Seniors in Texas who are planning to get married may want to consider taking a legal precaution that many young couples don't: Signing a prenuptial agreement is often more important for marrying couples who already have assets to their name.
Especially for senior citizens, a prenuptial agreement can ease decisions about property division if the marriage fails and a couple chooses to divorce. It also can be especially helpful to protect finances received through a previous divorce settlement, retirement savings, life savings, home equity, ownership of a business or money received through an inheritance.
Older couples may want to consider a prenup because of the possibly large amounts of investments or savings. In many cases, prenups for seniors can be more important than a prenup for a younger couple who may not have as many assets.

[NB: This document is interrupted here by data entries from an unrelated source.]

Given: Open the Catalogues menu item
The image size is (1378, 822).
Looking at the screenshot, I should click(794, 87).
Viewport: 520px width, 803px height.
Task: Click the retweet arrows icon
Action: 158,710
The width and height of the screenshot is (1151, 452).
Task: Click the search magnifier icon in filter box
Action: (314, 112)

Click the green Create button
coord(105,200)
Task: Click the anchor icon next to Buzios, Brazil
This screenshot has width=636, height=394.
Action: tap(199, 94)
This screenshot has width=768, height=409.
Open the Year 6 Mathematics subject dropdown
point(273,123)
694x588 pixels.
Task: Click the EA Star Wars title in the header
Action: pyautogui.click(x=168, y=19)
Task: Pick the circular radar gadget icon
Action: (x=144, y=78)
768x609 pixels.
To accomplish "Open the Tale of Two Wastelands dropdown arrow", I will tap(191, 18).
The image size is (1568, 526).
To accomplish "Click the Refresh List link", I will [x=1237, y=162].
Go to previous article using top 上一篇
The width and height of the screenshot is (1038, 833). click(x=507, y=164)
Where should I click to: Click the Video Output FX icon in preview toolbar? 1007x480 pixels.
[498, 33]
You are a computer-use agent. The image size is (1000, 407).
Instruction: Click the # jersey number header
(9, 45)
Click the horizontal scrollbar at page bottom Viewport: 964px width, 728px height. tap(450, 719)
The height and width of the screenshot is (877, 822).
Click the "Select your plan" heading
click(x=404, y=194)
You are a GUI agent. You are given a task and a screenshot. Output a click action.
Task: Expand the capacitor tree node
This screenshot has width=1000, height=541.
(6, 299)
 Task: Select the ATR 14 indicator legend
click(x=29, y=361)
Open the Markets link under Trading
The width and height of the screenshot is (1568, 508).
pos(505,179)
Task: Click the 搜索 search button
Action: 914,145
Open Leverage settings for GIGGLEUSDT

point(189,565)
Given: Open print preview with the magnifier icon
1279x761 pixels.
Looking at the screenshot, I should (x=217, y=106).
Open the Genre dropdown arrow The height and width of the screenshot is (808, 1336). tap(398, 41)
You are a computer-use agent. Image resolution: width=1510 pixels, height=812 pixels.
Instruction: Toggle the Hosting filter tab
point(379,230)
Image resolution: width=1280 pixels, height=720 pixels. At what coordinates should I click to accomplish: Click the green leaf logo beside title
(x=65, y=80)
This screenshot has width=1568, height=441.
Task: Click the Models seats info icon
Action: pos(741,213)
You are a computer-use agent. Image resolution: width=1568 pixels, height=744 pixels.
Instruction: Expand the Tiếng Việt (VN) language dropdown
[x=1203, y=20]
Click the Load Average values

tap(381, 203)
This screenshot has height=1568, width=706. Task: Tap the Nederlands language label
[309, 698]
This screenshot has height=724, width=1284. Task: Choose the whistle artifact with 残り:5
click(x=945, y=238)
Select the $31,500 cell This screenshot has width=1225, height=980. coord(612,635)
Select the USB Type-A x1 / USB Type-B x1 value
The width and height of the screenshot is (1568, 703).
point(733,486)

A prenup can make the divorce process simpler because it ensures that each individual has his or her own assets when the divorce is final. In addition, the assets of an individual who passes away will automatically go to that person's heir or benefactor. Without a prenuptial agreement, assets are at risk, as Texas and many other states have laws that will split assets equitably between divorcing spouses.
In addition, spouses should realize the government determines Medicare eligibility by using the shared assets of a married couple. This can make things difficult if one spouse is in need of nursing home care.
Both partners should have separate, experienced lawyers to help determine an agreement that works in the best interest of both people. Prenups also can be created after a marriage is official, if the couple has a change of heart.
Although prenuptial agreements can be a tough conversation for couples, it may help to know an agreement can put spouses at ease about their future in cases of divorce or death.